→ What the exercise asks: When the word "scrollbar" appears in a line of the data below, list that line.

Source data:
:::::

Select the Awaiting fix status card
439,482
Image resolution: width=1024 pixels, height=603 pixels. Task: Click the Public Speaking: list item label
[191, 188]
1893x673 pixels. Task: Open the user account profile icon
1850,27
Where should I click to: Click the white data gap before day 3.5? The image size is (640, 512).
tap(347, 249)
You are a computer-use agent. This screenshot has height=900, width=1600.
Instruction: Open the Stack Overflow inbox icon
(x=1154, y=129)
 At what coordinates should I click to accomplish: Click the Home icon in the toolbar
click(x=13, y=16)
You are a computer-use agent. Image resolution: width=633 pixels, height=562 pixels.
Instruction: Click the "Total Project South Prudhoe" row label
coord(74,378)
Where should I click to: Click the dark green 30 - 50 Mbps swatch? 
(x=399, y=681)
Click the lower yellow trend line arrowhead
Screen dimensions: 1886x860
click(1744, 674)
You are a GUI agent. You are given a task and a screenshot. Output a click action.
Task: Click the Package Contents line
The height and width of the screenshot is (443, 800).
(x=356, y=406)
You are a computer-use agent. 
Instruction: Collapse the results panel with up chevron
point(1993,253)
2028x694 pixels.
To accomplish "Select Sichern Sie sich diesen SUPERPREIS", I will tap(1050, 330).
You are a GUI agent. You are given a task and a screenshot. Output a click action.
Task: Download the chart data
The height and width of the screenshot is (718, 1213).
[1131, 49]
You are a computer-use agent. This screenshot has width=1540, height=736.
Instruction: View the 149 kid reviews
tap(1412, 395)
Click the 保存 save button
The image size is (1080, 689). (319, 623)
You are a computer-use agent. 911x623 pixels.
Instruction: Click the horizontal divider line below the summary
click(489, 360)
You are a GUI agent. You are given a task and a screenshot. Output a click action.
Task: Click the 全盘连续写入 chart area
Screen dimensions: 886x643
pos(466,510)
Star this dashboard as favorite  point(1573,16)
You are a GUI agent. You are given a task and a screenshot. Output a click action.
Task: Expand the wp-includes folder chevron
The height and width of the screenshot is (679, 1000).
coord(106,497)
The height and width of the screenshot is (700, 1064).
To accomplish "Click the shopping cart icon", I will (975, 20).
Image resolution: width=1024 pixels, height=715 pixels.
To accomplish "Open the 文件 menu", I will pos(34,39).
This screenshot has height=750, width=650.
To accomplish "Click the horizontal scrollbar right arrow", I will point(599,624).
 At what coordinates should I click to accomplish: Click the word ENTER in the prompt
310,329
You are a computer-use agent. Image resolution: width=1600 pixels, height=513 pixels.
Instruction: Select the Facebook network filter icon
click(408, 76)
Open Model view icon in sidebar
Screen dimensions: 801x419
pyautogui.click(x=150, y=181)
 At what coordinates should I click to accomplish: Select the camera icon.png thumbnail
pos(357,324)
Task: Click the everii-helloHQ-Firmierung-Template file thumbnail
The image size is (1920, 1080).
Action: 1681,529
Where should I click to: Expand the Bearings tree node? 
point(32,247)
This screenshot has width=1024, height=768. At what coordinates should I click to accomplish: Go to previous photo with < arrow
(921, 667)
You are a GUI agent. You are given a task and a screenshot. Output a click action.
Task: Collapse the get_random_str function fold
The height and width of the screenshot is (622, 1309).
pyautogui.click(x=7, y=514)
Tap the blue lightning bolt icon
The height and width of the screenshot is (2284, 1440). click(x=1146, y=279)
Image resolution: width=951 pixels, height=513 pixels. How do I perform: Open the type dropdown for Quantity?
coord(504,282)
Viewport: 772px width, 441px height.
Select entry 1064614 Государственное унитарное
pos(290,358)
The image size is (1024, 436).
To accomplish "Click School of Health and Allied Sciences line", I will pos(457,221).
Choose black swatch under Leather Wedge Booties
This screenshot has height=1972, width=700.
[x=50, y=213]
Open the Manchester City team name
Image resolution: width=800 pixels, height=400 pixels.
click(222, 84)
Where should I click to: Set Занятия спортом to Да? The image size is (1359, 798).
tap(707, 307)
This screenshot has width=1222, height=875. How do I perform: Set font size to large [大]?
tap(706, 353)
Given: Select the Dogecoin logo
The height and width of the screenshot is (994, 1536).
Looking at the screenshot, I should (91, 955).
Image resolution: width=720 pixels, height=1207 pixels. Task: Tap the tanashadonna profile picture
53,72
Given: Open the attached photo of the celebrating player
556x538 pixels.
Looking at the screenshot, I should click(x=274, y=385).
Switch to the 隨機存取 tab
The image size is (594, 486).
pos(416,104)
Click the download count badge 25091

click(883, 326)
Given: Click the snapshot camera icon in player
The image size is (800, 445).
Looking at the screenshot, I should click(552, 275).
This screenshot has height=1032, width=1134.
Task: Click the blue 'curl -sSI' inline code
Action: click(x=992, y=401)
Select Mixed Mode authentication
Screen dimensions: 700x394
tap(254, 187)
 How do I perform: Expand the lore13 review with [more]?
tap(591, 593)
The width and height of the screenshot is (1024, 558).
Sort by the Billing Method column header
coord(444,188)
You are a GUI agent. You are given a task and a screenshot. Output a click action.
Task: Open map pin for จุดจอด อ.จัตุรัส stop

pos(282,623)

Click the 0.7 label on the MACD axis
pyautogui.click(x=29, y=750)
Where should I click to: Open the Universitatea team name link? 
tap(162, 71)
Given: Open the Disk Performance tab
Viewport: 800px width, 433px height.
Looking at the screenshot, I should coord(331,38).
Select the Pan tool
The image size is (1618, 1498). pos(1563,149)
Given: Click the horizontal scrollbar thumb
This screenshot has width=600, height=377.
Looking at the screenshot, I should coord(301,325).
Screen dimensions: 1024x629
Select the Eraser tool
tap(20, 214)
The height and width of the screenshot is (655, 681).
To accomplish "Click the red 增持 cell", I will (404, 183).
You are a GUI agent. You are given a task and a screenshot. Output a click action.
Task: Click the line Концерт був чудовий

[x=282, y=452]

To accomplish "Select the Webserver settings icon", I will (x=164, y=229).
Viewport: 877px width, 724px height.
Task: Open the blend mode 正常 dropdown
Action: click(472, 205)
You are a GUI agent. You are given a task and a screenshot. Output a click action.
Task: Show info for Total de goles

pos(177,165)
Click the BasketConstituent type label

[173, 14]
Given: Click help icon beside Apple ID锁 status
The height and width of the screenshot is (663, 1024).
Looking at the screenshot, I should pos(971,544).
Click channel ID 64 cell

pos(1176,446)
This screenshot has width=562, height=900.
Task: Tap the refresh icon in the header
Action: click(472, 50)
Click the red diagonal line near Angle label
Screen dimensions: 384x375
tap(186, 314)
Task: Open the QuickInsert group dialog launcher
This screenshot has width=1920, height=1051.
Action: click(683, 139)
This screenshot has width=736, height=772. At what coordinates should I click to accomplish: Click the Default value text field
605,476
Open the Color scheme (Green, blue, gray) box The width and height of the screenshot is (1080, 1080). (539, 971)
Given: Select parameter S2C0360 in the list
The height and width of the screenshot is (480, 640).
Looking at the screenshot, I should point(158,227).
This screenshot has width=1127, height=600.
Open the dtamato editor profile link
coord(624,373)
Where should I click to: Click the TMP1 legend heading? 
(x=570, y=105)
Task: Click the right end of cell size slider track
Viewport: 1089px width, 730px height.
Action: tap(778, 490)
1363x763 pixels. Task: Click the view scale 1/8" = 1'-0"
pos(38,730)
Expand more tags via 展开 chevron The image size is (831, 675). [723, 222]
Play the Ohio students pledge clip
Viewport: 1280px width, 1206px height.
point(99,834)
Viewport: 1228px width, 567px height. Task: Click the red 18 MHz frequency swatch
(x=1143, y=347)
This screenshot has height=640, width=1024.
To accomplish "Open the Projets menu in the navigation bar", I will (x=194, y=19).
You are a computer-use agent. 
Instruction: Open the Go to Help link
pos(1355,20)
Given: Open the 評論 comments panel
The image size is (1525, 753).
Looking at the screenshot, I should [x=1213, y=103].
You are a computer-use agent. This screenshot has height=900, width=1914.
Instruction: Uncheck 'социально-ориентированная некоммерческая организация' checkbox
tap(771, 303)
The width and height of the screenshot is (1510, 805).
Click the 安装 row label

:::::

→ Finished exercise:
To accomplish "Click the horizontal scrollbar right arrow", I will point(599,624).
Given: Click the horizontal scrollbar thumb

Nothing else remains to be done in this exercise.